The reach is genuinely staggering for one operation. A radar correlates the echo against the pulse it sent; the lag of the peak, times the speed of light over two, is the target's distance. A GPS receiver correlates the sky against each satellite's known pseudo-random code, simultaneously locking on, identifying the satellite, and measuring range — the same spread-spectrum idea that lets dozens of CDMA phones share one band. A 5G or Wi-Fi receiver correlates against a known preamble to find exactly where each frame begins. One sliding MAC, run on a DSP processor in fixed point, and you have synchronisation, ranging, and detection — the connective tissue of the wireless world.
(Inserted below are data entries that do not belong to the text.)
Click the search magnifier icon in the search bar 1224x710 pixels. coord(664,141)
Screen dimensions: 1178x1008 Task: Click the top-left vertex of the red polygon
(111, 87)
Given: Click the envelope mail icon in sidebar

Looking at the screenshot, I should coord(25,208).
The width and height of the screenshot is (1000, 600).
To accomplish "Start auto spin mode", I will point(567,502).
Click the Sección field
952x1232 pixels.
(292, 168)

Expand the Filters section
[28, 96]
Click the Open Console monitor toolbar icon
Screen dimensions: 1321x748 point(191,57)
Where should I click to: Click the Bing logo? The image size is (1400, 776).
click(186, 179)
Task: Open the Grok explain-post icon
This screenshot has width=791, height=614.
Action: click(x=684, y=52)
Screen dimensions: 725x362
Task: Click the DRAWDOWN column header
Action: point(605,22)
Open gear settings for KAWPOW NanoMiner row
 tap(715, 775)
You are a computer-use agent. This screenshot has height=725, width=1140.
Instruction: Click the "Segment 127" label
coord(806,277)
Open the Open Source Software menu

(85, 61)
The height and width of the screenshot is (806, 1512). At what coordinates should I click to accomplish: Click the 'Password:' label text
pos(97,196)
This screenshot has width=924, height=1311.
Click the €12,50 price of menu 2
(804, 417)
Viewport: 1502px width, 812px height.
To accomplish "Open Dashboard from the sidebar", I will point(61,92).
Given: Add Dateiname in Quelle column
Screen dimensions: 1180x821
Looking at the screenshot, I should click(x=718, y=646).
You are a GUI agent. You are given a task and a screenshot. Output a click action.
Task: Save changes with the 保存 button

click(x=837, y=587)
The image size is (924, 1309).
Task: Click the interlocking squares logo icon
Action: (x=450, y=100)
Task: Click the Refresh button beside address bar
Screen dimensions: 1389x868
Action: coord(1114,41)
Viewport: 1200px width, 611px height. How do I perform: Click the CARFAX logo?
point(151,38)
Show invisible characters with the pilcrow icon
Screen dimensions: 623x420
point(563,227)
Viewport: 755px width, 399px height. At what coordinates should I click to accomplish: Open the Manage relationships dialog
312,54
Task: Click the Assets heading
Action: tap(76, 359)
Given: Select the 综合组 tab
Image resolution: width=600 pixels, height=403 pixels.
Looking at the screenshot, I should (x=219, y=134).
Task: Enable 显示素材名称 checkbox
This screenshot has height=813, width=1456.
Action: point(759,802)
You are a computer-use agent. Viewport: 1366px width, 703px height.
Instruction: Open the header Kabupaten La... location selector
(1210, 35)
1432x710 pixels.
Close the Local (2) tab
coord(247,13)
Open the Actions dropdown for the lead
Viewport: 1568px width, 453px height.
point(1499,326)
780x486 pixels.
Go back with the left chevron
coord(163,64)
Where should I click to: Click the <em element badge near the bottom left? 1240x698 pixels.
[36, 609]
The system view: where it all clicks together

Step back and watch a software-defined radio swallow an FM broadcast, and you will see every rung of this track working as one organism. The antenna's wideband stream is mixed down and decimated to isolate one station — multirate. The samples live as fixed-point integers to keep the front end cheap and cool. A bank of FIR filters running on MAC units with circular buffers separates audio from noise — the DSP processor. A correlation against a known sync word finds the start of each data frame — and an FFT turns the leftover spectrum into the picture you stare at while tuning.

That is the whole point of this final rung. The transforms, filters, and sampling theorems from earlier were never separate tools — they were parts waiting for a chassis. Multirate decides *how fast* the numbers flow, fixed-point decides *how wide* each number is, and the DSP processor decides *how many* operations you can afford per second. Master those three constraints and you can take any block-diagram from a paper and make it run, in real time, on a chip you can hold.